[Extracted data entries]
=-=-=
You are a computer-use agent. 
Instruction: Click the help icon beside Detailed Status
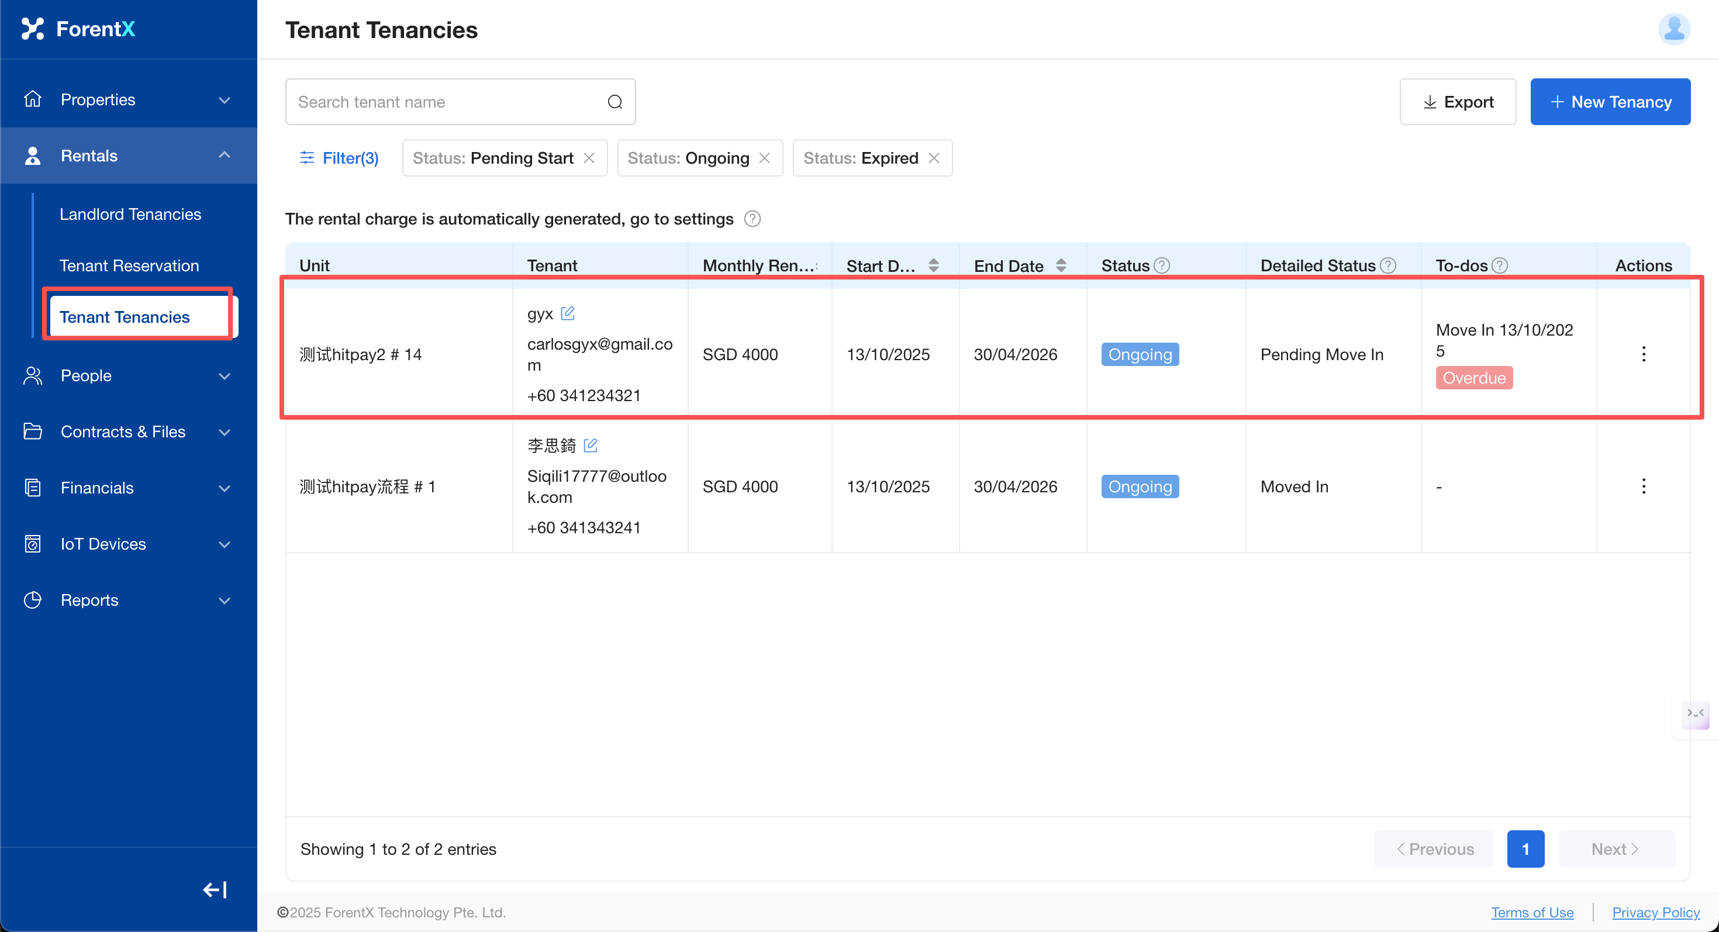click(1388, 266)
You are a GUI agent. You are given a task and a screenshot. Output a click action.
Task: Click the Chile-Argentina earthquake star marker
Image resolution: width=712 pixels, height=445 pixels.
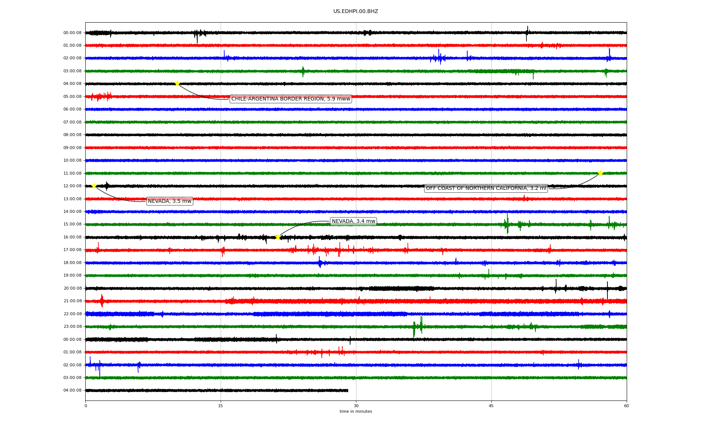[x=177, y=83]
=-=-=
#### Work item
Look through the entries and copy every line in which the string "agent" appears.

#### Solution for this task
You are a computer-use agent. 
You are a GUI agent. You are given a task and a screenshot. Output a click action.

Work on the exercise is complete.